Actually its the opposite. Increase of bitcoin exchange rate means that more even hashing power will be sold and you will mine less BTC, and mining BTC is all the machine does and what you bought the machine for. If you wanted a dollar profit speculating on a BTC price increase, you should have bought (or held)  BTC.
2320  Economy / Securities / Re: ASICMINER: Entering the Future of ASIC Mining by Inventing It on: November 07, 2013, 09:00:30 AM
AM has the equivalent of 4million USD just waiting to be spent on next gen hardware currently in R&D phase.

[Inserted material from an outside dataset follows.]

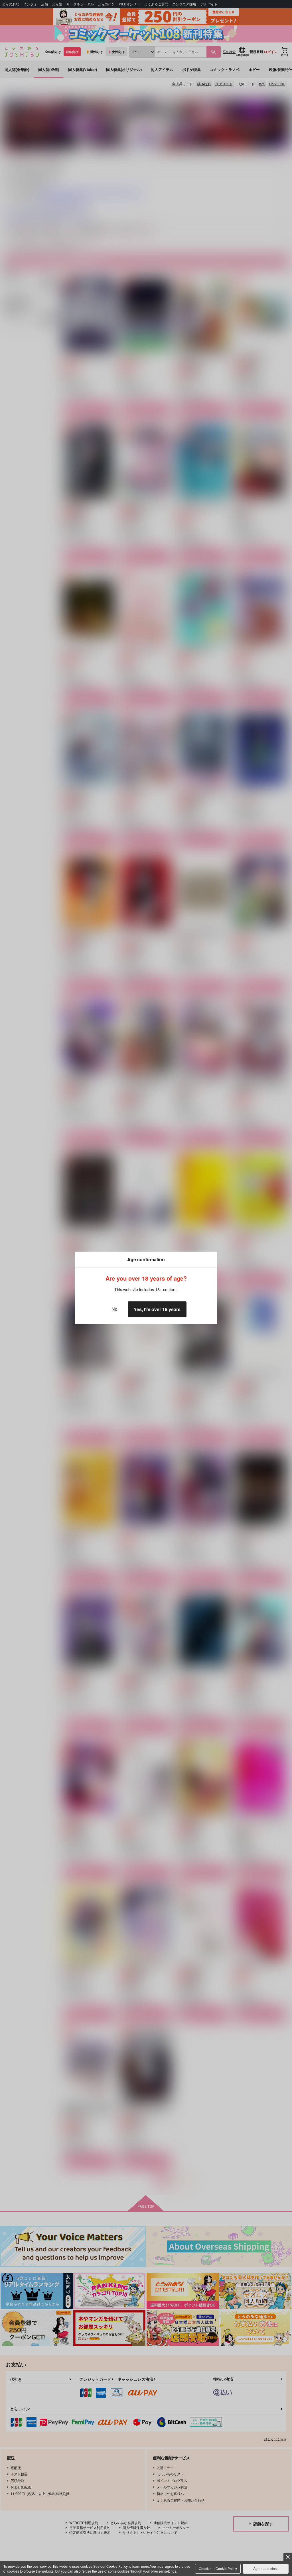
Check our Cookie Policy (218, 2568)
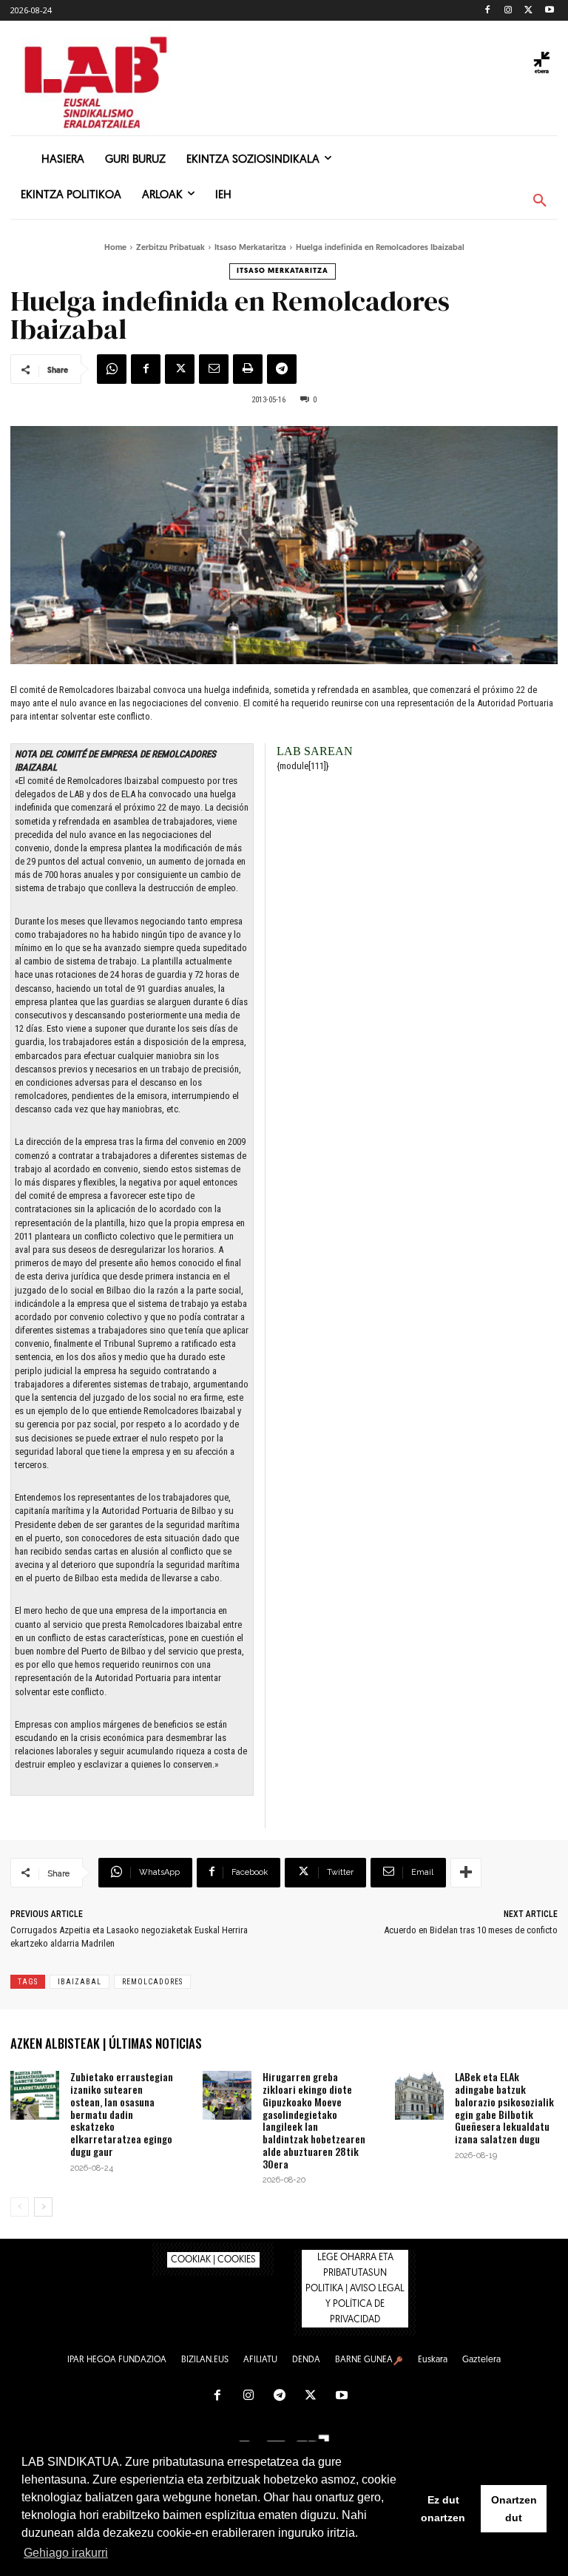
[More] (465, 1872)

$4M is about what it takes to get a 28nm design and maskset. Of course the problem is that if they have not spent it yet, they will end up last (or second last, there is always the possibility of beating BFL Smiley ) behind KnC, HF, CT, ActM, Bitmine, BlackArrow, .. possible BFL, Avalon, Bitfury,. By the time it could hit the market, market will be so cramped and margins will have eroded to the point where it might become difficult to just recover the NRE.

Quote
If calculate the ROI of the gen1 cube from AM you will notice that it is nearly as efficient as jupiters ("superior 28nm tech") assuming that the jupiters are even hashing at the advertised rate.

I cant be bothered to check the math on that, but even if true, who cares? It just shows what the market price per GH is roughly. The real problem is of course that AM needs like 1500 asics to match one Jupiter.  Unless you think Friedcat can produce these chips for $0.1, thats not good news.